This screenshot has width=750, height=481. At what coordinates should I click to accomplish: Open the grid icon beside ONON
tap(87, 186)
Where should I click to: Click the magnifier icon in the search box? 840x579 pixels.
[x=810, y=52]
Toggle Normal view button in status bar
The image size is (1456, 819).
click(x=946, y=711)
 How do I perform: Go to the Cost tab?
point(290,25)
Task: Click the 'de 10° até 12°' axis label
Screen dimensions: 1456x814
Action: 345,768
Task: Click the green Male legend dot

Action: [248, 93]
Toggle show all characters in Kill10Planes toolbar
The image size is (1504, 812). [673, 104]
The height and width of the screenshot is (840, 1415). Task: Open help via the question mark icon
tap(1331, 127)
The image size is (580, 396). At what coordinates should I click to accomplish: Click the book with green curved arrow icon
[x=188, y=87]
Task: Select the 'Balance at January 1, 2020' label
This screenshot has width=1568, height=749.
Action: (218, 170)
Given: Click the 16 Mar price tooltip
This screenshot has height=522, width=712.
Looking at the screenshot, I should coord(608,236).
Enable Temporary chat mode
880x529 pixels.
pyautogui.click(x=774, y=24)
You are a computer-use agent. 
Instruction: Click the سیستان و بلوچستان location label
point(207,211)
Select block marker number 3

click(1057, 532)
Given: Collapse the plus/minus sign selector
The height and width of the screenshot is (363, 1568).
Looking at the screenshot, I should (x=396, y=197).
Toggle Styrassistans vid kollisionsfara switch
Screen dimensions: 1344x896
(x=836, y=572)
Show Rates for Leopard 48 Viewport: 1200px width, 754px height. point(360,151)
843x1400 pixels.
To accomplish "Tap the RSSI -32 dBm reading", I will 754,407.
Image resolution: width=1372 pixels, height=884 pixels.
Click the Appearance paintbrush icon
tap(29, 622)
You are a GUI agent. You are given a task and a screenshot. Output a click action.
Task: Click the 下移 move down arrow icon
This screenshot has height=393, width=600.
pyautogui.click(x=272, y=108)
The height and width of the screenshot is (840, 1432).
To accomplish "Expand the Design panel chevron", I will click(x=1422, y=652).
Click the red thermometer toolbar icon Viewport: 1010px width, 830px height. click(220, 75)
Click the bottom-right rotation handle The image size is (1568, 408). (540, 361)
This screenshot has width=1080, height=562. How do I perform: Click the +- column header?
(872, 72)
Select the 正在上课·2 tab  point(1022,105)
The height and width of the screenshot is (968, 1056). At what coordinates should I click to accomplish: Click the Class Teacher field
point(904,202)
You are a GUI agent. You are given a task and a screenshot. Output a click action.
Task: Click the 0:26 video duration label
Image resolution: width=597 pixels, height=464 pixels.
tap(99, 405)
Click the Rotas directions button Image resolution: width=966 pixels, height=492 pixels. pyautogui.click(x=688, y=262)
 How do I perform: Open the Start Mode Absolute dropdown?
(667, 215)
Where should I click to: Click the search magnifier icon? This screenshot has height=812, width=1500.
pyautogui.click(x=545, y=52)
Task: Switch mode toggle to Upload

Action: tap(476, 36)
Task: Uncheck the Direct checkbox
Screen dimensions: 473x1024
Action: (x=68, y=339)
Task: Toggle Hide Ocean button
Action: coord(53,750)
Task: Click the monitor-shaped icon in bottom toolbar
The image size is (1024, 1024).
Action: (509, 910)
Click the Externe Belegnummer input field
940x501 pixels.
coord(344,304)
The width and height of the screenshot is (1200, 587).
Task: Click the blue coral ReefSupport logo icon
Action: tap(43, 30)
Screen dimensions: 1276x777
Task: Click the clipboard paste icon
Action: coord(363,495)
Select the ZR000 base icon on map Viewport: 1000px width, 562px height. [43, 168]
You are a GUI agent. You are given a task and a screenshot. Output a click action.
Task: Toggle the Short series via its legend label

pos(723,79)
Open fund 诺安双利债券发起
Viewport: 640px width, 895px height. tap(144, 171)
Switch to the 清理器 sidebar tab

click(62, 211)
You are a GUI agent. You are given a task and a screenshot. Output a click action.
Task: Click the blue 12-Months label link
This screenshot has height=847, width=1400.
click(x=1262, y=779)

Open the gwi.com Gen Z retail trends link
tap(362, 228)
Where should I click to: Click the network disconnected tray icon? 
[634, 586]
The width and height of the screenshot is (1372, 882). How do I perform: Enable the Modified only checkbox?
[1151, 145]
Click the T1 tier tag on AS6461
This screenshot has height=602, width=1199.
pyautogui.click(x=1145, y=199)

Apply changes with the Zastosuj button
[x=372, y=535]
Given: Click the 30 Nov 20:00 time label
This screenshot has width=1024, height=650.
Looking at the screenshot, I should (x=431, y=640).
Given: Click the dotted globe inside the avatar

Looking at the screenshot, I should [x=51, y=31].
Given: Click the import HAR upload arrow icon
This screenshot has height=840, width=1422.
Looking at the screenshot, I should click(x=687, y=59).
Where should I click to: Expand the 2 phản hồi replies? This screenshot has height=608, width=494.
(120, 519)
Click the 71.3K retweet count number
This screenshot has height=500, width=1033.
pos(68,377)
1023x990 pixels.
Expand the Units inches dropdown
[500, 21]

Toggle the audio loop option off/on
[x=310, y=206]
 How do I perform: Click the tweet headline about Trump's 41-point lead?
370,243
----
_Task details_
Reproduce the records above verbatim, every line in its original order.

_Exercise response_
This screenshot has width=750, height=481. At what coordinates should I click to accomplish: Open the grid icon beside ONON
tap(87, 186)
Where should I click to: Click the magnifier icon in the search box? 840x579 pixels.
[x=810, y=52]
Toggle Normal view button in status bar
The image size is (1456, 819).
click(x=946, y=711)
 How do I perform: Go to the Cost tab?
point(290,25)
Task: Click the 'de 10° até 12°' axis label
Screen dimensions: 1456x814
Action: 345,768
Task: Click the green Male legend dot

Action: [248, 93]
Toggle show all characters in Kill10Planes toolbar
The image size is (1504, 812). [673, 104]
The height and width of the screenshot is (840, 1415). Task: Open help via the question mark icon
tap(1331, 127)
The image size is (580, 396). At what coordinates should I click to accomplish: Click the book with green curved arrow icon
[x=188, y=87]
Task: Select the 'Balance at January 1, 2020' label
This screenshot has width=1568, height=749.
Action: (218, 170)
Given: Click the 16 Mar price tooltip
This screenshot has height=522, width=712.
Looking at the screenshot, I should coord(608,236).
Enable Temporary chat mode
880x529 pixels.
pyautogui.click(x=774, y=24)
You are a computer-use agent. 
Instruction: Click the سیستان و بلوچستان location label
point(207,211)
Select block marker number 3

click(1057, 532)
Given: Collapse the plus/minus sign selector
The height and width of the screenshot is (363, 1568).
Looking at the screenshot, I should (x=396, y=197).
Toggle Styrassistans vid kollisionsfara switch
Screen dimensions: 1344x896
(x=836, y=572)
Show Rates for Leopard 48 Viewport: 1200px width, 754px height. point(360,151)
843x1400 pixels.
To accomplish "Tap the RSSI -32 dBm reading", I will 754,407.
Image resolution: width=1372 pixels, height=884 pixels.
Click the Appearance paintbrush icon
tap(29, 622)
You are a GUI agent. You are given a task and a screenshot. Output a click action.
Task: Click the 下移 move down arrow icon
This screenshot has height=393, width=600.
pyautogui.click(x=272, y=108)
The height and width of the screenshot is (840, 1432).
To accomplish "Expand the Design panel chevron", I will click(x=1422, y=652).
Click the red thermometer toolbar icon Viewport: 1010px width, 830px height. click(220, 75)
Click the bottom-right rotation handle The image size is (1568, 408). (540, 361)
This screenshot has width=1080, height=562. How do I perform: Click the +- column header?
(872, 72)
Select the 正在上课·2 tab  point(1022,105)
The height and width of the screenshot is (968, 1056). At what coordinates should I click to accomplish: Click the Class Teacher field
point(904,202)
You are a GUI agent. You are given a task and a screenshot. Output a click action.
Task: Click the 0:26 video duration label
Image resolution: width=597 pixels, height=464 pixels.
tap(99, 405)
Click the Rotas directions button Image resolution: width=966 pixels, height=492 pixels. pyautogui.click(x=688, y=262)
 How do I perform: Open the Start Mode Absolute dropdown?
(667, 215)
Where should I click to: Click the search magnifier icon? This screenshot has height=812, width=1500.
pyautogui.click(x=545, y=52)
Task: Switch mode toggle to Upload

Action: tap(476, 36)
Task: Uncheck the Direct checkbox
Screen dimensions: 473x1024
Action: (x=68, y=339)
Task: Toggle Hide Ocean button
Action: coord(53,750)
Task: Click the monitor-shaped icon in bottom toolbar
The image size is (1024, 1024).
Action: (509, 910)
Click the Externe Belegnummer input field
940x501 pixels.
coord(344,304)
The width and height of the screenshot is (1200, 587).
Task: Click the blue coral ReefSupport logo icon
Action: tap(43, 30)
Screen dimensions: 1276x777
Task: Click the clipboard paste icon
Action: coord(363,495)
Select the ZR000 base icon on map Viewport: 1000px width, 562px height. [43, 168]
You are a GUI agent. You are given a task and a screenshot. Output a click action.
Task: Toggle the Short series via its legend label

pos(723,79)
Open fund 诺安双利债券发起
Viewport: 640px width, 895px height. tap(144, 171)
Switch to the 清理器 sidebar tab

click(62, 211)
You are a GUI agent. You are given a task and a screenshot. Output a click action.
Task: Click the blue 12-Months label link
This screenshot has height=847, width=1400.
click(x=1262, y=779)

Open the gwi.com Gen Z retail trends link
tap(362, 228)
Where should I click to: Click the network disconnected tray icon? 
[634, 586]
The width and height of the screenshot is (1372, 882). How do I perform: Enable the Modified only checkbox?
[1151, 145]
Click the T1 tier tag on AS6461
This screenshot has height=602, width=1199.
pyautogui.click(x=1145, y=199)

Apply changes with the Zastosuj button
[x=372, y=535]
Given: Click the 30 Nov 20:00 time label
This screenshot has width=1024, height=650.
Looking at the screenshot, I should (x=431, y=640).
Given: Click the dotted globe inside the avatar

Looking at the screenshot, I should [x=51, y=31].
Given: Click the import HAR upload arrow icon
This screenshot has height=840, width=1422.
Looking at the screenshot, I should click(x=687, y=59).
Where should I click to: Expand the 2 phản hồi replies? This screenshot has height=608, width=494.
(120, 519)
Click the 71.3K retweet count number
This screenshot has height=500, width=1033.
pos(68,377)
1023x990 pixels.
Expand the Units inches dropdown
[500, 21]

Toggle the audio loop option off/on
[x=310, y=206]
 How do I perform: Click the tweet headline about Trump's 41-point lead?
370,243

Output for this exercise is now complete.